Johns Hopkins Gazette: November 28, 1994


The Way I See It
By Steve Libowitz, Editor of the Gazette

     You can see them in the evening twilight trolling the
parking lots as the campuses begin to empty from the day. They
seem to be like salmon, moving against the tide of those students
and faculty and staff heading home for the night. Their steps
seem purposeful, a briefcase more likely to be in hand than a
backpack. They commute from all across the region to Homewood and
Montgomery County and Columbia and downtown Baltimore and
Washington. There's no time for clubs or social activities.
There's barely enough time to grab a bite to eat and get to
class. Such is the lifestyle of the adult student.
     Adult education has become big business, at Hopkins and
nationally. And the trend of the working adult returning to the
classroom is likely to increase in the coming years. At Hopkins,
46 percent of all students are in part-time programs (61 percent
at Homewood); in the School of Continuing Studies, 80 percent of
the students work full time, most are in their mid-30s. 
     For most of these students, the classroom is a place of
intellectual uncertainty and possibility. I remember.
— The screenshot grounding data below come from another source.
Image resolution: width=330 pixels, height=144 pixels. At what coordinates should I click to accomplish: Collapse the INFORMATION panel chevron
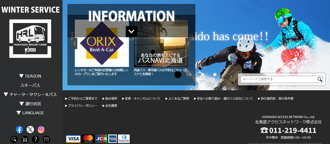pos(131,32)
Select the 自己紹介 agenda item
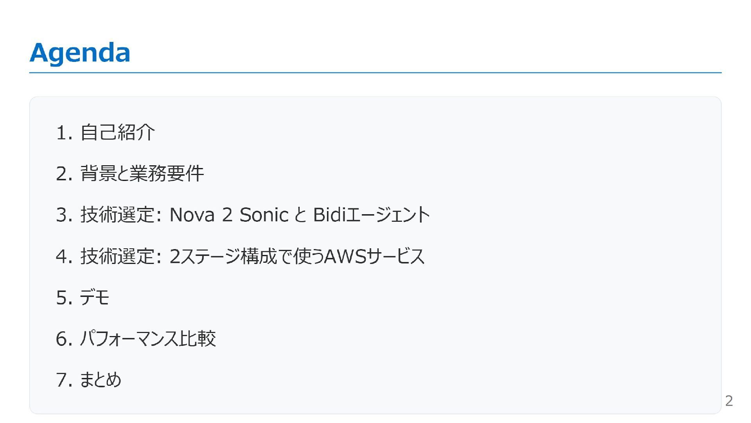This screenshot has height=423, width=751. (x=117, y=132)
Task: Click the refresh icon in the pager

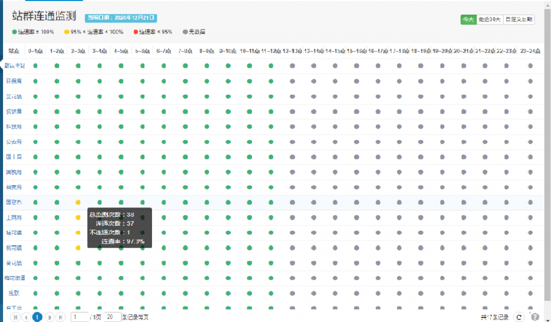Action: [519, 317]
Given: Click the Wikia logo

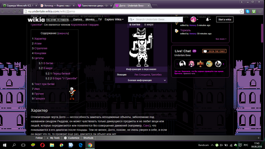Looking at the screenshot, I should click(x=36, y=19).
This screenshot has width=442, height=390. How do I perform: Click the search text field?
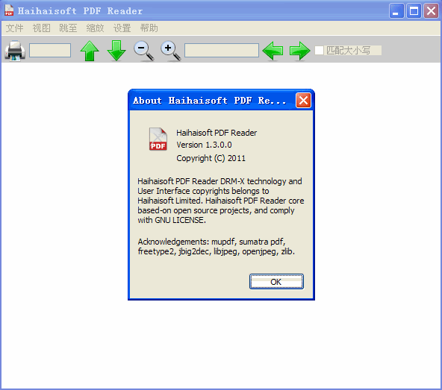tap(222, 51)
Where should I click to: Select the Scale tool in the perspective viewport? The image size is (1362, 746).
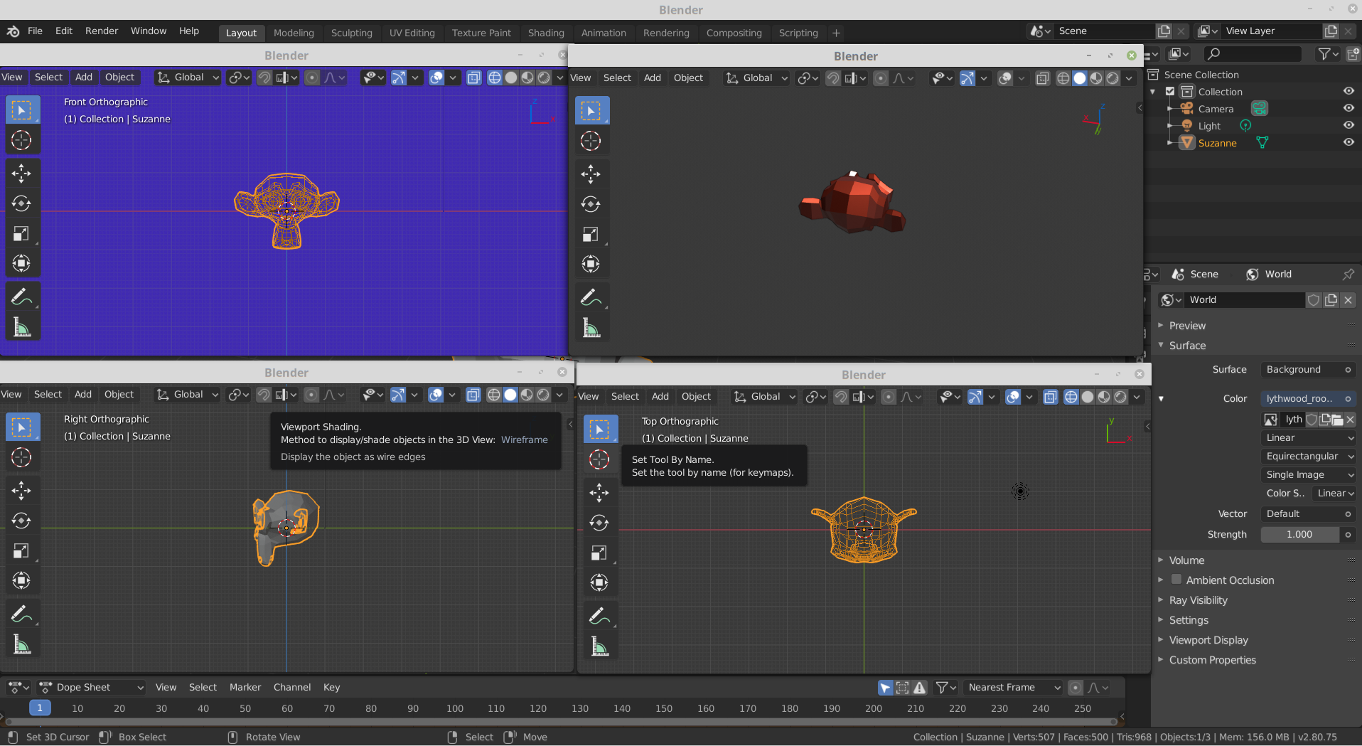click(591, 235)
     I dropped out of college at 20, convinced that academia had
nothing to offer me. After all, I was planning on becoming Steven
Spielberg, going to Hollywood, making my fame and fortune as a
film director. Not only did Spielberg himself actually beat me to
becoming him, but I learned a hard lesson along the way: it's not
so easy making a creative life when you don't have much to
stimulate your mind.
     I had gotten trapped in that post-60s mindset that education
was about authority, restrictions, limitations and narrow-
mindedness, all problems I could best rise above in the real
world. 
     But I was wrong. College is about ideas: learning others',
developing your own. After spending 12 years in that real world,
I was able to admit my error. I responded to the hunger that had
been welling up inside me for several years: the desire for
knowledge. There also was the realization that in an increasingly
competitive world, if I didn't have at least an undergraduate
degree, I would eventually be passed over for employment by
children I had babysat for when I was a teenager. 
     So, I went back to school as an adult. And it was among the
best decisions of my life.
     It wasn't until my second semester that I stopped worrying
about work-world issues such as efficiency and appearances and
getting the job done and started caring about questioning and
venturing ideas and risking failure on new thoughts. I finally
became a student, at 32.
     And at 40, I became a teacher, both of undergraduates and
adult learners. The view from the front of the classroom has been
illuminating.
     In the part-time Arts and Sciences graduate program, I am
teaching a small class of men and women who hunger to be writers.
The irony is that most of them are already writers, well
established in journalism or education or the corporate world.
But they have dreams of seeing their names sideways on the spine
of a book in Borders or at the public library. They want to
become authors. And they have been willing to spend a significant
amount of money to follow that dream. They write when their
families go to bed at night, or during small chunks of time
borrowed from their employer, or on weekends. They write short
stories and essays and poetry and novels. They come to class to
discover themselves and to motivate each other.
     In the film course I teach in the School of Continuing
Studies' non-credit Odyssey program, a faithful coterie of
intellectually stimulated adults, most of them near or past
retirement, explores one or another aspect of film, pulling a
piece apart, learning how it works. Most nights we linger in
discussion well past our three-hour class time. Usually the
conversation spills out onto campus, out into the parking lot. I
learn as much from them as I hope they learn from me. 
     These men and women take these classes for the sheer
pleasure of learning. Some, however, have more practical reasons,
such as the couple who enrolled to better understand what their
daughter's life's work is all about. She is a professor whose
highly regarded books on Italian cinema are too theoretical for
her parents. So they come to class, watch the films, talk them
over with their classmates, and then go home and call their
daughter to discuss their mutual interests. I wonder if my
undergraduates, at another university, would take a class to
better understand what their mother or father did for a living.
They just tend to see class as I once had: something to be
endured. 
     This is what makes adult students so special, so worthy of
having the academic red carpet rolled out for them. They care
about learning. They know why they are in class. For some it
might have taken them a long time to figure out what they wanted
to know, why they wanted to learn and why they might want a
degree. Some students want to remain professionally competitive.
Others just want to learn how to think in a different way, like
my friend, who is taking a math course just so he becomes more
agile at thinking logically, analytically; just to explore a new
way of seeing his world.
     That approach to knowledge is what I would hope drives every
student, no matter the age. But too often, timing and personal
conditions do not allow students to pursue their education along
with their peers in the mainstream. Part-time classes, for credit
or for fun, give these adults a second chance at learning. And
for a teacher, that's often the chance of a lifetime.